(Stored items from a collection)
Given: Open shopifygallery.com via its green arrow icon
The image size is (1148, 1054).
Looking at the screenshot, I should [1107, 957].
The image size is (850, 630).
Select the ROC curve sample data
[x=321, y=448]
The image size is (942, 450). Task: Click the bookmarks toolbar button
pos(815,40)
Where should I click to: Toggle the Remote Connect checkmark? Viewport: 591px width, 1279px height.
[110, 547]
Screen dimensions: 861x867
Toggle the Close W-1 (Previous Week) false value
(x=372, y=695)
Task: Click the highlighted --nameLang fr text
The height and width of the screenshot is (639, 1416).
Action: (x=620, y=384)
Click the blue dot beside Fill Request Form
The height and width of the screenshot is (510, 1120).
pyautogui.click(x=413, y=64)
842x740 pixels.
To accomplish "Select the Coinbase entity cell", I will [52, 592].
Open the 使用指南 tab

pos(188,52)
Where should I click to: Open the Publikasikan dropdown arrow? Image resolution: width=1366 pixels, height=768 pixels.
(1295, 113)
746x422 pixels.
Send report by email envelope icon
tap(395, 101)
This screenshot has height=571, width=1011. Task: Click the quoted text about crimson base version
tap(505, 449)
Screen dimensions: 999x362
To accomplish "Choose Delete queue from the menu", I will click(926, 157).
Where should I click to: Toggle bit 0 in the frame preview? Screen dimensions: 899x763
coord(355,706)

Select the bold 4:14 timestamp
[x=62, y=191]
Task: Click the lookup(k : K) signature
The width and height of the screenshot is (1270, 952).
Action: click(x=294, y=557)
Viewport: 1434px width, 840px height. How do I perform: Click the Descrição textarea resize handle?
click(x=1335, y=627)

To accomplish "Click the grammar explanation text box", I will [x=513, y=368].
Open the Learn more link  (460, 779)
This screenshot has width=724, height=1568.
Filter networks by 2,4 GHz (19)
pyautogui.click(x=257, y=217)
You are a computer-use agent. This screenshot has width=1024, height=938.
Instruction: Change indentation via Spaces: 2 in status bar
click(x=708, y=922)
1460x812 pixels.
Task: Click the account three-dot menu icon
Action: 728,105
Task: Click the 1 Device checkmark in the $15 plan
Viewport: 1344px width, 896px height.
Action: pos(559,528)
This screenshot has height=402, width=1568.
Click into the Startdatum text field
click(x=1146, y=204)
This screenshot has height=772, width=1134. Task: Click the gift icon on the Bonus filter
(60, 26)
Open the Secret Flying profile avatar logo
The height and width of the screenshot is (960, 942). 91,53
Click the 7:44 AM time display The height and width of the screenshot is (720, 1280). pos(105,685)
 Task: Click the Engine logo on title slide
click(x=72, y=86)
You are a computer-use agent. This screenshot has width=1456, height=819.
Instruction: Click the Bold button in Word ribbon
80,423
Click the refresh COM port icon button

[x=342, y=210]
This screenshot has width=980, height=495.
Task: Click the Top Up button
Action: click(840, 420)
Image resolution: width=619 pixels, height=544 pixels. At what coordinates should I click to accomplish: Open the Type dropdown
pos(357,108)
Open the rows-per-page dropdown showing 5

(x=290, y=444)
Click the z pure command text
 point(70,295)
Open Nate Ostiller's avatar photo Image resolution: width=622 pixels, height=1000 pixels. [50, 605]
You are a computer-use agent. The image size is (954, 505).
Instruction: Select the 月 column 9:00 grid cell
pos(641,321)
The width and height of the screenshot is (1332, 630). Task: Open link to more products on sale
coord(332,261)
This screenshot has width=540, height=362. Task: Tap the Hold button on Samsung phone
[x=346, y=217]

» **EXERCISE REQUIREMENTS**
Select every line in the records above that contains the word "Instruction" and copy each of those lines out.

» **THE COMPLETED TASK**
Instruction: Change indentation via Spaces: 2 in status bar
Instruction: Click the Bold button in Word ribbon
Instruction: Select the 月 column 9:00 grid cell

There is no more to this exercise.